Hardcover (Profile Books, 128 pages)
First published 2013; this edition published 2014)
Rating on Goodreads: 2 stars
“A mysterious manuscript lands on the desk of the step-son of the late Dr Hugh Meredith, a country doctor with a prosperous and peaceful practice in a small English town. From the written account he has left behind, however, we learn that Meredith was haunted by events that took place years before, during his training as a junior doctor near London’s Fleet Street, in a neighbourhood virtually unchanged since Dickens’s times.
Living then in rented digs, Meredith gets to know two other young medics, who have been carrying out audacious and terrifying research and experiments. Now they need the help of another who must be a doctor capable of total discretion and strong nerves.”
First of all, what a beautiful, beautiful cover. I mean, look at it. It’s gorgeous. It’s textured, too, which makes it all the more lovely.
However, the story within wasn’t nearly so lovely to read. In fact, it was dull. Extremely dull. And the science didn’t really make sense – granted, it’s more of a ghost story than a piece of science fiction, but you’d expect the science to add up, wouldn’t you?

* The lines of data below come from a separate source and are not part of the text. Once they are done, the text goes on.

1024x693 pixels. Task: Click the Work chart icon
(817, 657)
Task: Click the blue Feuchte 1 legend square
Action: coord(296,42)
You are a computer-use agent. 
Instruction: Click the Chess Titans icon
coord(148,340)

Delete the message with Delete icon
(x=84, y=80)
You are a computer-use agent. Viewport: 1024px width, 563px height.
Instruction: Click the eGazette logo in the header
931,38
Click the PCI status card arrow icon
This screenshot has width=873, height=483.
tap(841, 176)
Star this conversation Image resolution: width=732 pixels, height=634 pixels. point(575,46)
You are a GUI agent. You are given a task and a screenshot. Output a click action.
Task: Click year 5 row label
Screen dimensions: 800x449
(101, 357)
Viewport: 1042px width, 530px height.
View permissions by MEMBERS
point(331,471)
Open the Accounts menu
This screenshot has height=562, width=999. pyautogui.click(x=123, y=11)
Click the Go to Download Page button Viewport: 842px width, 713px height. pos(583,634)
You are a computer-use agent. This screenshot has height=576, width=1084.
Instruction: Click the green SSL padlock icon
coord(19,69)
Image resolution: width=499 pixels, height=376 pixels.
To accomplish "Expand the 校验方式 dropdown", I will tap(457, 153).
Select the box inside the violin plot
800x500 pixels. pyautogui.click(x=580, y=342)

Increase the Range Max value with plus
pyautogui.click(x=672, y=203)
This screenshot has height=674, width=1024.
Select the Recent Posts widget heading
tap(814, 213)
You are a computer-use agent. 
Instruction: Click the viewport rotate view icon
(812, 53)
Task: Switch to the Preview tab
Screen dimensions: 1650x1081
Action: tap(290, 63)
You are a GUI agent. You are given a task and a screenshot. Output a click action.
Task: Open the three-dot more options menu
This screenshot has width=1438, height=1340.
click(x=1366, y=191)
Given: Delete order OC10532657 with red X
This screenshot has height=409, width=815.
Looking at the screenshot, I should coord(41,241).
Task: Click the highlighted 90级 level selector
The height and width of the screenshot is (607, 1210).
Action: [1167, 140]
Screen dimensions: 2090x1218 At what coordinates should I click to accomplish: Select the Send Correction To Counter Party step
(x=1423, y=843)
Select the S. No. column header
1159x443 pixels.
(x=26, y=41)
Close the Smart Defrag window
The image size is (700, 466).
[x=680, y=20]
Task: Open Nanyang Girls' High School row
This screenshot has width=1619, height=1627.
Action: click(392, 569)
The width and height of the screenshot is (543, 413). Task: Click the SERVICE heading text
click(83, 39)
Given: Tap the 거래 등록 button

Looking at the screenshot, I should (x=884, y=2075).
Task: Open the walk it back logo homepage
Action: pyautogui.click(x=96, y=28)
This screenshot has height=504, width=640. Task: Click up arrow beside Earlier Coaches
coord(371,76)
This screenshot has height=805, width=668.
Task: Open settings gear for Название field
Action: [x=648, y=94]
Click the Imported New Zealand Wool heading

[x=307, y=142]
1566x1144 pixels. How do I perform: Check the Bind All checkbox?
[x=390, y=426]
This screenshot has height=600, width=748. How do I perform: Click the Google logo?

The characters are unexciting and not nearly fleshed-out enough. I found that I didn’t really care about any of them, even Meredith. Their experiments are suitably horrific enough, but if I want horrific experiments, I know I’ll stick to Shelley in the future. Frankenstein portrayed the horror of morality in science far better than Printer’s Devil Court has. I know Susan Hill is supposed to be masterful at ghost stories, but truly? I’m not seeing it here. All I see is a jumbled mess of characters and half-baked ideas. If only Hill could have properly meshed them together. Perhaps then it would have been suitably gripping.